Figure 1: Endoscopic view of posterior urethral valve
Figure 2: Ablation of posterior urethral valve with Collins knife
Figure 3: Endoscopic view of urethra after ablation of posterior urethral valve
Discussion
PUVs are the commonest cause of obstruction in neonates, when obstruction can be overcome by detrusor contraction it may remain silent until later life [1], [2]. The exact age of presentation is not known and varies greatly. PUVs usually detected in infants are more severe than in adults. Symptoms leading to the diagnosis include irritative symptoms of the lower urinary tract, recurrent urinary infections, obstructive symptoms, and, rarely, ejaculation diseases, gross haematuria, and renal insufficiency [6], [8]. Voiding cystourethrography (VCUG) is the definitive radiographic study. In our case we made the diagnosis and the treatment simultaneously during cystourethroscopy, thus we did not perform VCUG.
Fibrous bladder neck contracture occurred in 76% of adults, and its incidence has been correlated with patient age [6]. Some investigators have suggested that high prostatic pressure leads to sclerosing prostatitis and often to gradual fibrosis of the bladder neck. Bladder neck incision is recommended in the case of persistent obstruction after resection of PUVs or during PUV resection in the case of severe stricture in adults only [10]. In this case the patient had bladder neck rejection before detection of PUV. Since his symptoms persisted after bladder neck rejection, cystourethroscopy was performed and after careful examination of urethra PUV was determined and valves were hooked with Collins knife.
Since PUV is a rare condition in adults and the diagnosis of PUV is also difficult in these groups we must consider this situation during evaluation of adult patients with obstructive symptoms especially during cystourethroscopy. When a bladder neck fibrosis is observed during cystourethroscopy in adult patients with obstructive symptoms, urethroscopy shall eliminate PUV.
Notes
Consent
Written informed consent was obtained from the patient for publication of this case report.
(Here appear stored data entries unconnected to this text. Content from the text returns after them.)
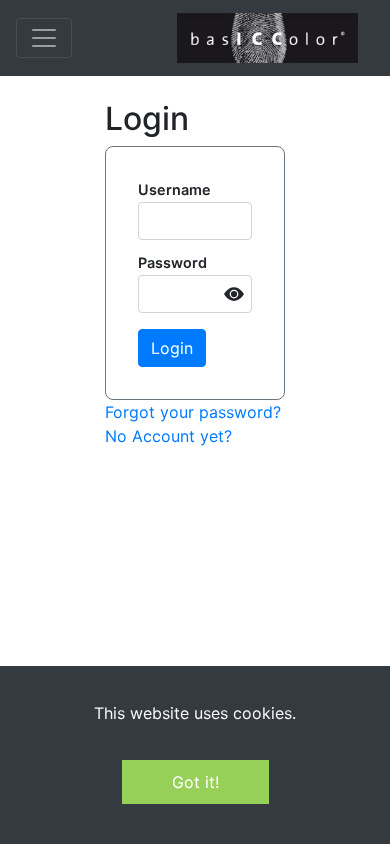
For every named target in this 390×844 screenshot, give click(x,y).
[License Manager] (267, 38)
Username (174, 189)
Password (172, 262)
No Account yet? (168, 436)
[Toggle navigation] (44, 38)
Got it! (195, 782)
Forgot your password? (193, 412)
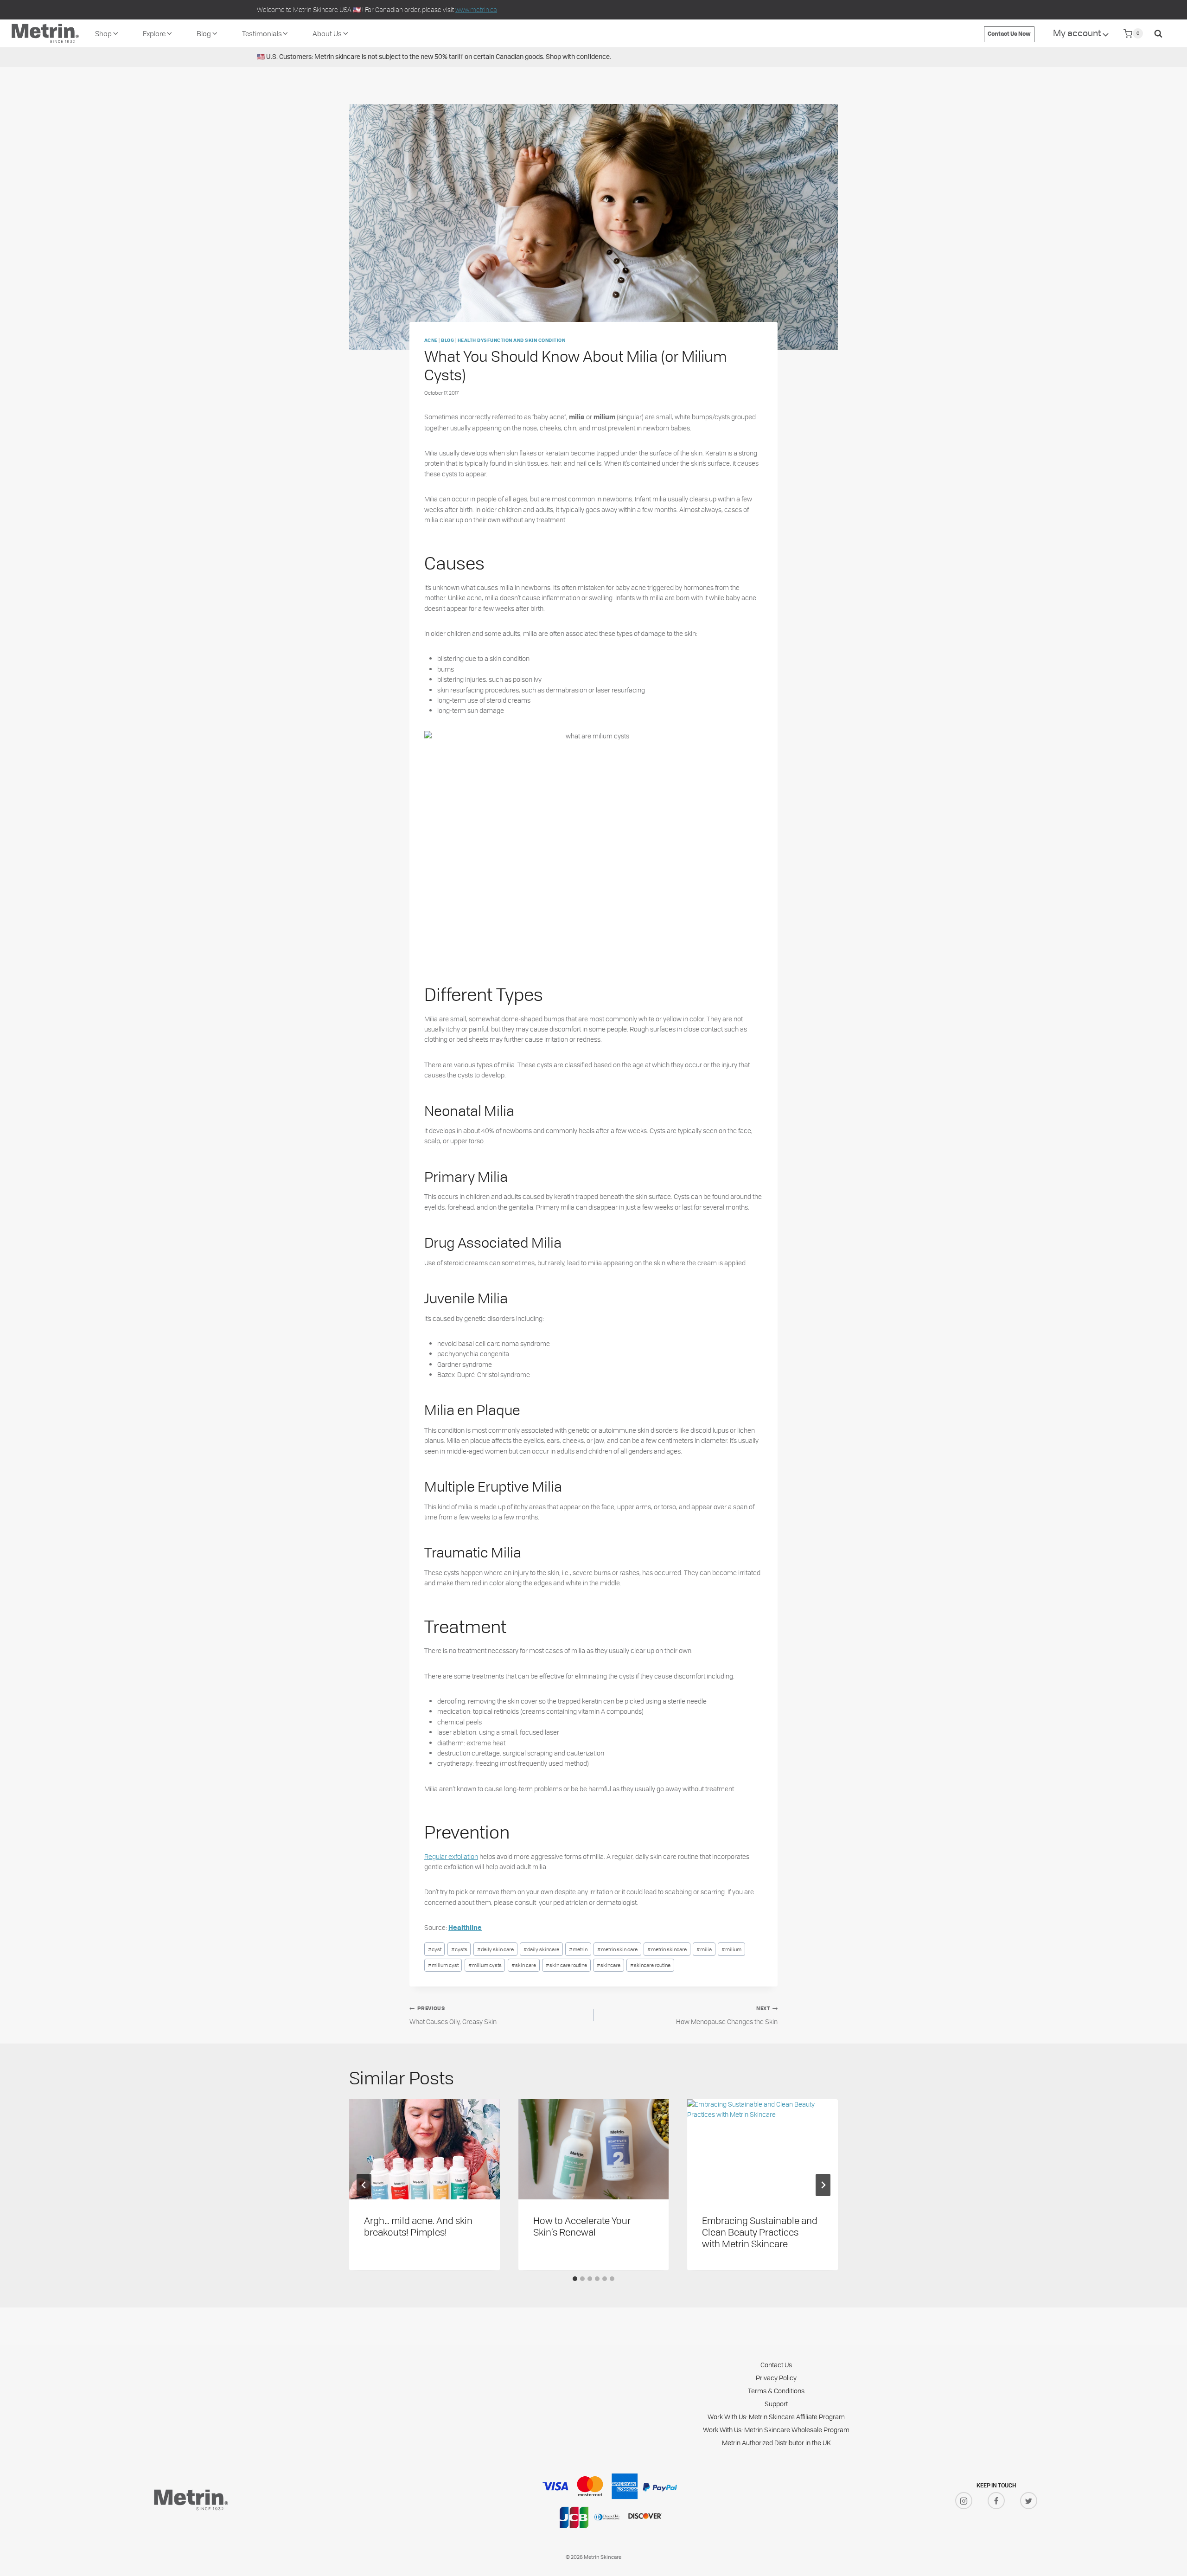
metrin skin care (617, 1949)
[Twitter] (1028, 2500)
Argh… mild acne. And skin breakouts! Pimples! (418, 2226)
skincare (608, 1964)
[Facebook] (996, 2500)
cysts (459, 1949)
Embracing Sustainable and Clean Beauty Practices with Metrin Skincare (759, 2232)
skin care (523, 1964)
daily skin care (495, 1949)
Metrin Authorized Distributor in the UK (776, 2442)
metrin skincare (667, 1949)
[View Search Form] (1158, 33)
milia (704, 1949)
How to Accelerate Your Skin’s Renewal (582, 2226)
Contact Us (776, 2364)
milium (731, 1949)
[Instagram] (963, 2500)
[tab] (575, 2278)
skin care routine (566, 1964)
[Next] (823, 2185)
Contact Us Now (1009, 34)
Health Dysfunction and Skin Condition (511, 341)
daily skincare (541, 1949)
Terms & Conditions (776, 2390)
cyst (434, 1949)
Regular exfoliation (451, 1856)
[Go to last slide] (364, 2185)
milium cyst (443, 1964)
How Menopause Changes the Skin (727, 2016)
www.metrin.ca (476, 9)
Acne (431, 341)
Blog (447, 341)
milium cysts (485, 1964)
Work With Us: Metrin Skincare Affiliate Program (776, 2416)
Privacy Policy (776, 2377)
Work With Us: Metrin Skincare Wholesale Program (776, 2429)
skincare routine (650, 1964)
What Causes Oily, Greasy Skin (453, 2016)
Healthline (465, 1928)
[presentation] (424, 2149)
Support (776, 2403)
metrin (578, 1949)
A copy of the written consent is available for review by the Editor-in-Chief of this journal. The patient permitted to have his cystoscopy images published.
Competing interests
The authors declare that they have no competing interests.
Authors’ contributions
SB analyzed and interpreted the patient data, HCI took part in the critical revision, MK and MD took part in the surgical approach, MOI and MZ drafted the article and SB took part in final approval of the manuscript.
All authors read and approved the final manuscript.